As he said this is not the way I think. However, I let him go to London. I went off to my laboratory in the country. I worked late into the night. Round about midnight I had the answer. Well. Johnny von Neumann always slept very late, so I was kind and I did not wake him until well after ten in the morning. When I called his hotel in London, he answered the phone in bed, and I said, "Johnny, you're quite right." And he said to me, "You wake me up early in the morning to tell me that I'm right? Please wait until I'm wrong."
If it sounds very vain, it was not. It was a real statement of how he lived his life. And yet it has something in it that reminds me that he wasted the last years of his life.
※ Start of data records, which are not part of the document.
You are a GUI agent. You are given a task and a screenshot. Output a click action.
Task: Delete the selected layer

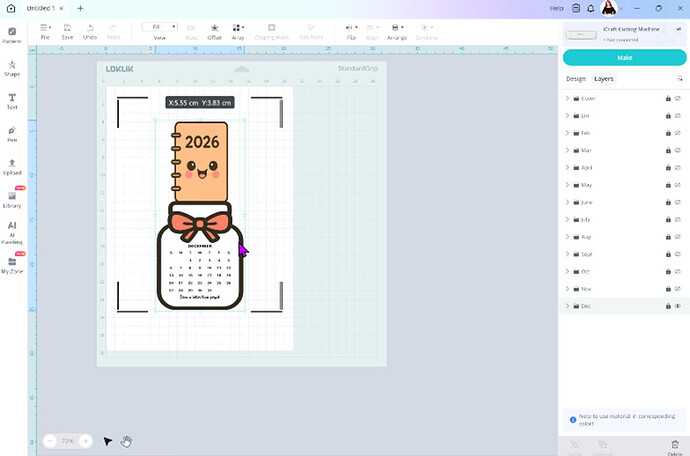674,446
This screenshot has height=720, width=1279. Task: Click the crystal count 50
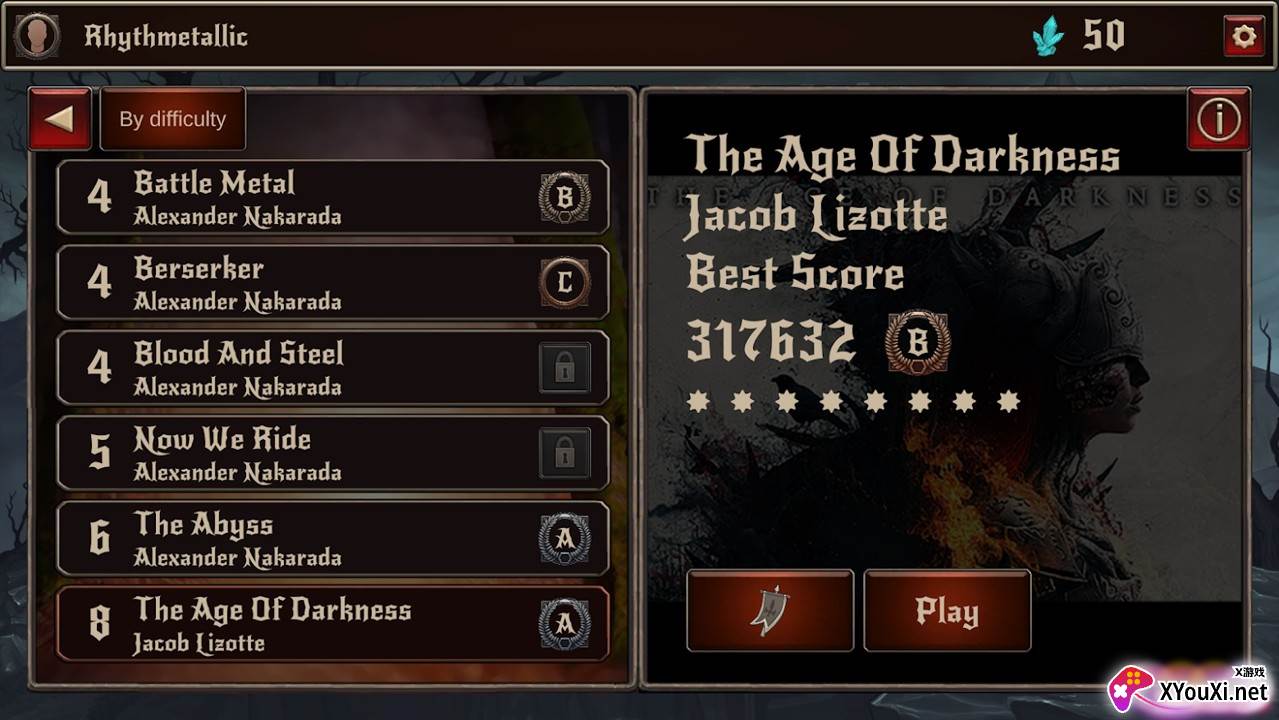pos(1104,36)
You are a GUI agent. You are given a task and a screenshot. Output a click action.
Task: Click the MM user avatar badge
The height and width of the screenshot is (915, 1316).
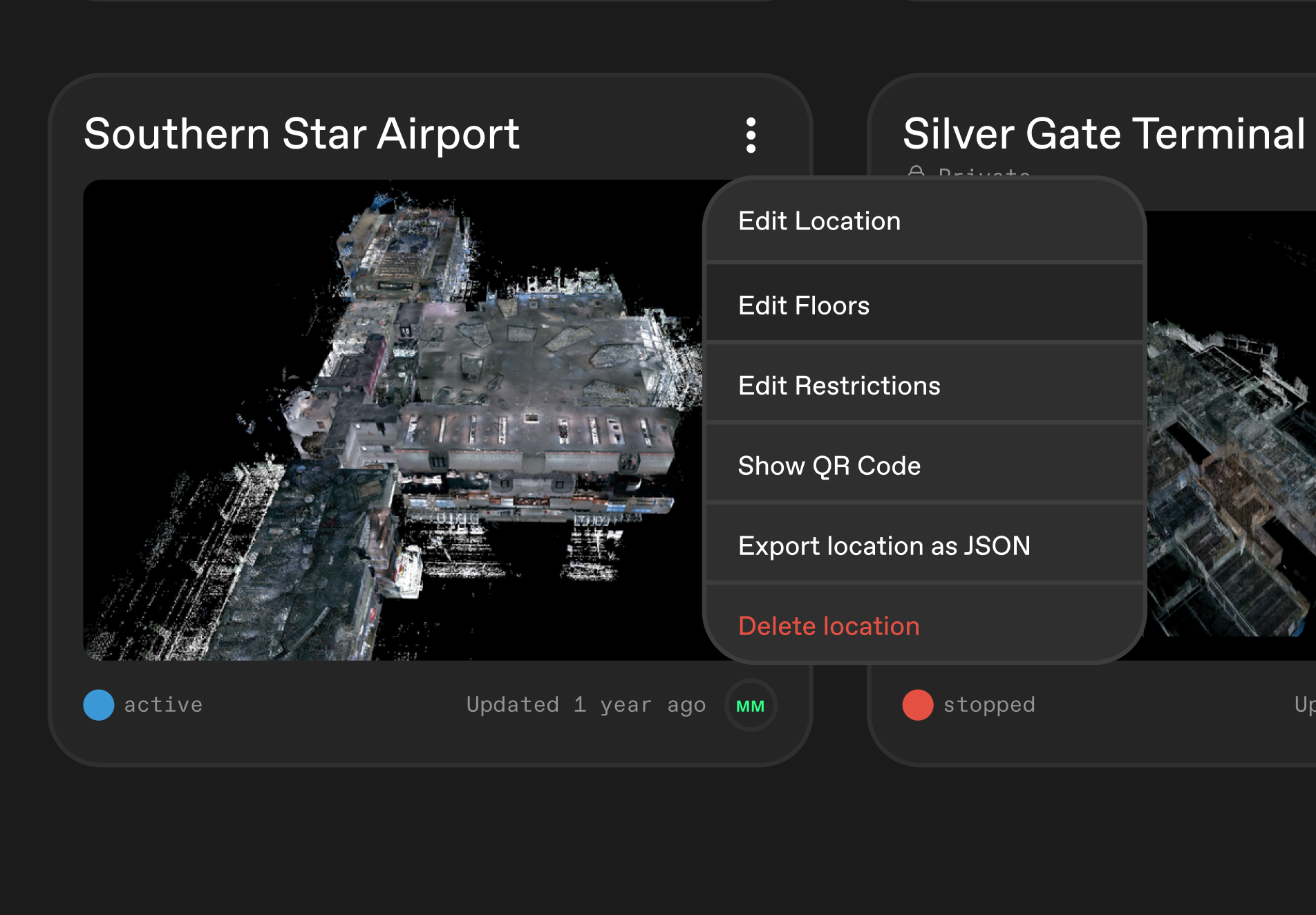(x=751, y=706)
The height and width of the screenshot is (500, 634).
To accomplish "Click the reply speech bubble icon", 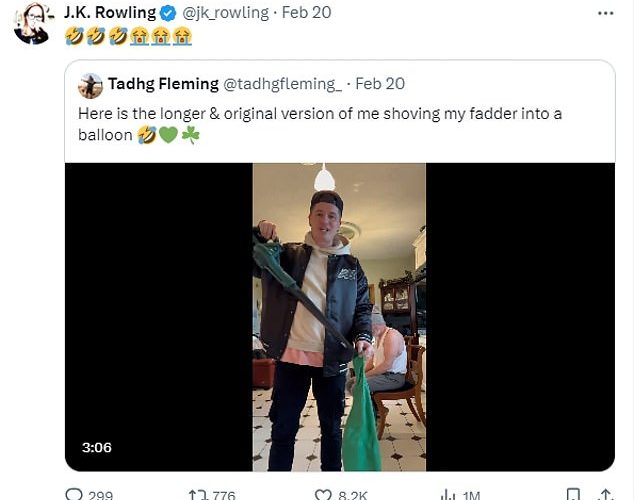I will tap(74, 494).
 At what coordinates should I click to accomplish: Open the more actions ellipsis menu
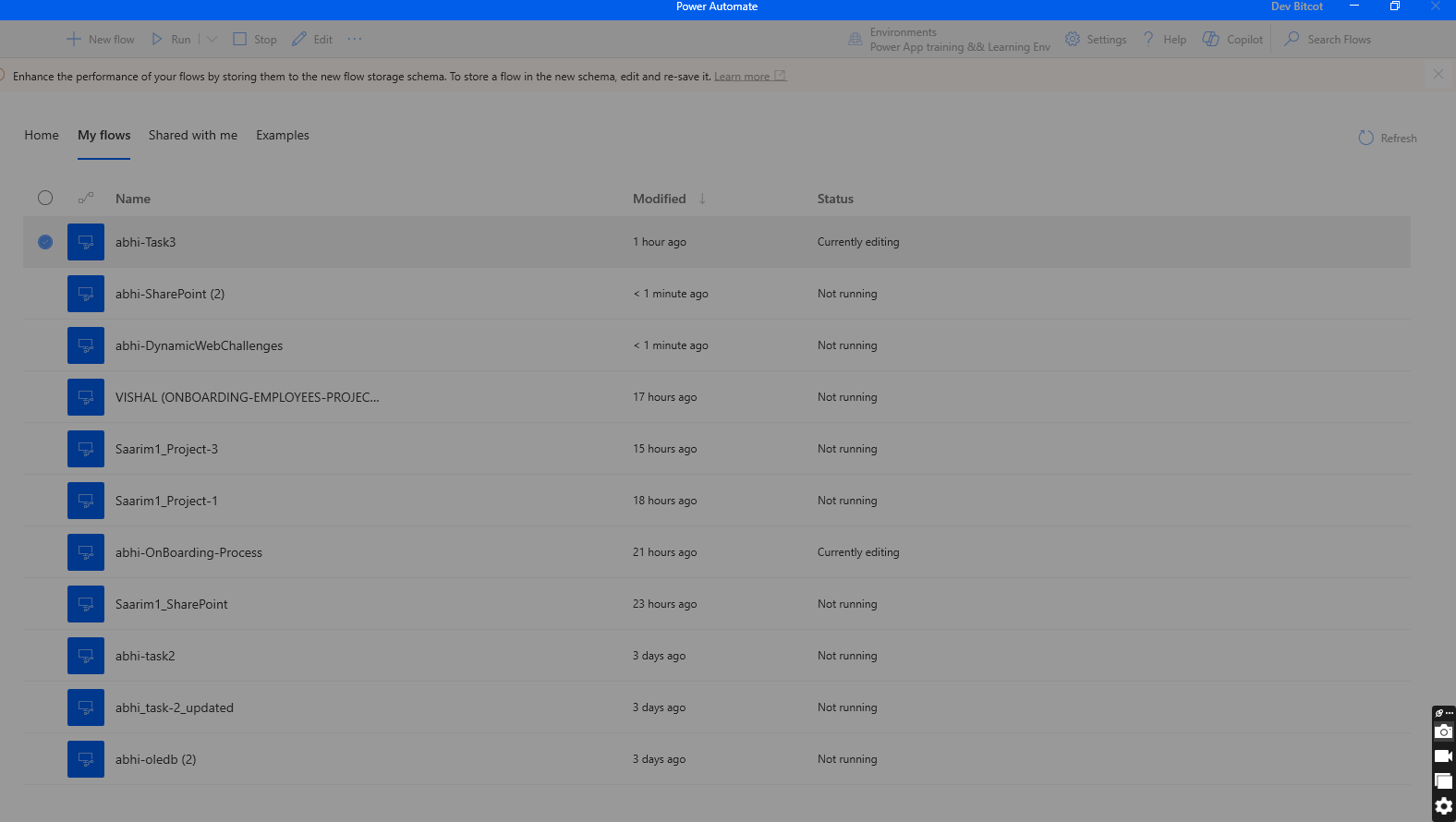(x=355, y=39)
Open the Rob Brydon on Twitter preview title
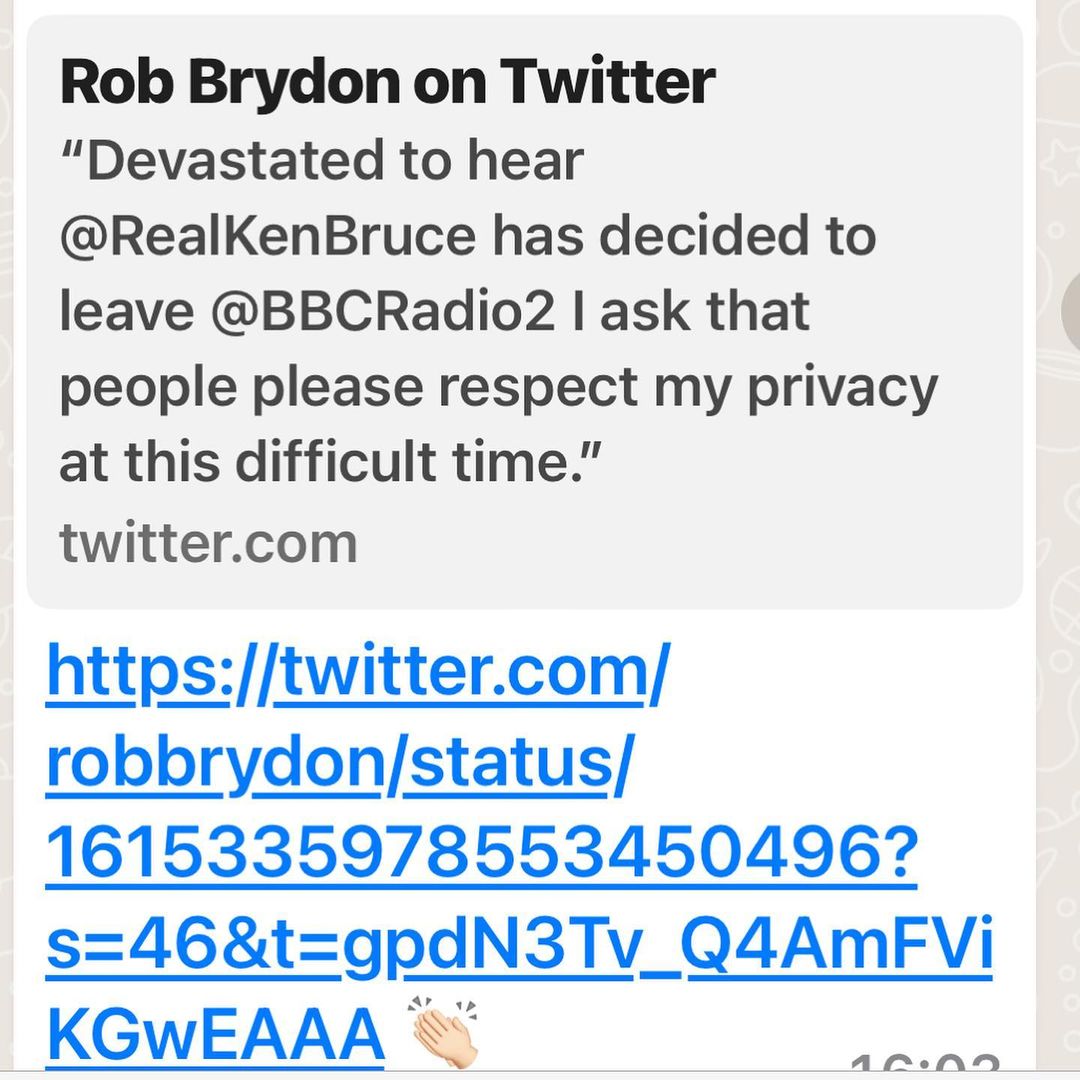This screenshot has width=1080, height=1080. point(387,82)
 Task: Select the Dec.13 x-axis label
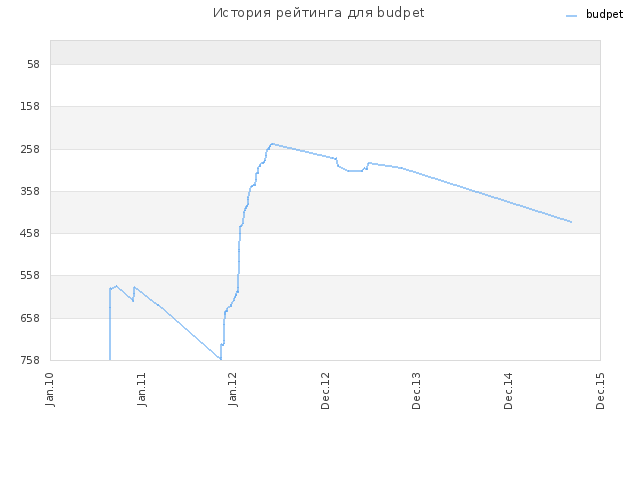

He never finished the great work that has been very difficult to carry on since his death. And he did not really, because he gave up asking himself how other people see things.
He became more and more engaged in work for private firms, for industry, for government. They were enterprises which brought him to the centre of power, but which did not advance either his knowledge or his intimacy with people - who to this day have not yet got the message of what he was trying to do about the human mathematics of life and mind." (Page 433-435)


Anonymous Anonymous said...

Thank you for sharing this story...

Bronowski opened my mind to learning outside the academic world with his "Ascent of Man" series in the 1970s. I bought the book and stared at pages of this thoughts, not able to comprehend them with my level of intelligence. But no matter, it initiated a 40-year learning phase that once benefitted from only PBS, but now has so many other sources through the Internet.